Fue el primero de agosto. Las golondrinas del mar salieron desde algún punto a pocos grados del polo norte. Cruzando dos hemisferios llegarían a la mismísima Antártida. Pero tal vez eso no asombre tanto como el regreso.
Partirán desde los hielos permanentes. Deberán volar 17 mil kilómetros con la sola fortaleza de sus propias alas. Deberán hacerlo de día y de noche. En muchos casos durante 3 mil kilómetros de vuelo, todo el horizonte a su alrededor será sólo el mar.
Sin embargo todo lo harán para llegar al mismo punto exacto donde el año anterior dejaron su nido. Y volarán por sobre las olas que podrían hacer naufragar a muchas embarcaciones, sortearán tormentas a la que el más moderno de los aviones no se atrevería, dejarán atrás heladas zonas capaces de hacer fracasar a las expediciones equipadas con la mayor tecnología.
No se dejarán tentar por costas tropicales o meridionales... su destino está en el norte... y más tarde o más temprano allí llegarán.
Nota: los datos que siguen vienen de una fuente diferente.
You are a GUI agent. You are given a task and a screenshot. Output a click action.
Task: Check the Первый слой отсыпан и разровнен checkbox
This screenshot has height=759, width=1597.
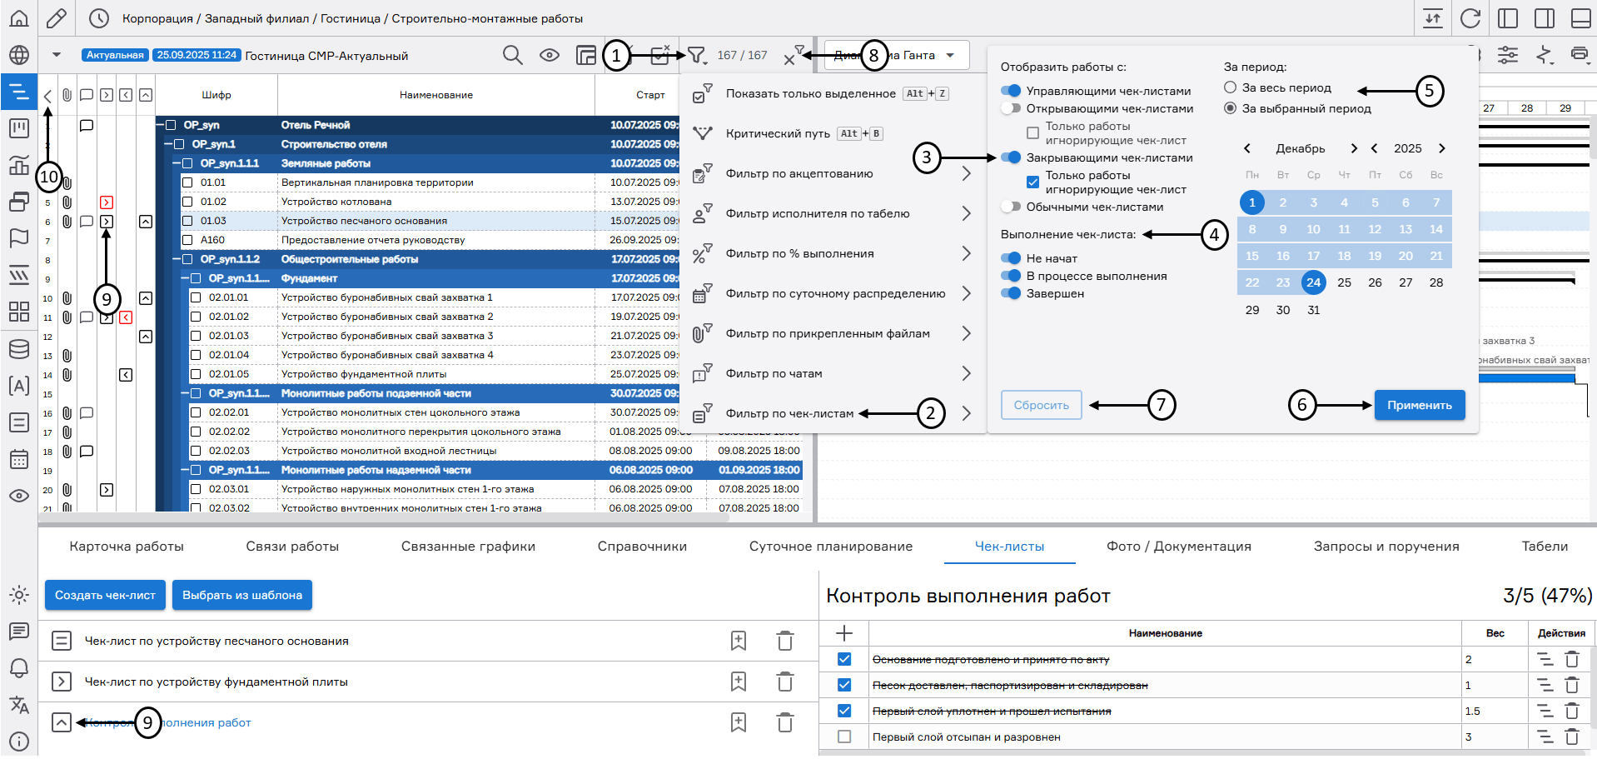(844, 737)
Exactamente al objetivo que se habían propuesto.
Si la humilde golondrina del mar puede realizar todos estos esfuerzos por lograr su objetivo, ¿no lo lograremos nosotros? Tenemos las alas de nuestras almas para impulsarnos lo que haga falta.
Tendremos que sacar de nuestro interior la fortaleza para no cejar en nuestro intento ni de noche ni de día.
No deberemos dejarnos tentar por descender a las costas fáciles.
Tampoco creer que nuestros vuelos estarán exentos de tormentas o tempestades.
Pero nuestro llamado hacia el objetivo propuesto debe ser más fuerte.
Aunque durante jornadas enteras hacía todos los lados veamos sólo olas encrespadas queriéndonos confundir, sabemos que llegaremos.
La humilde golondrina llegó. ¡Tú también lo harás!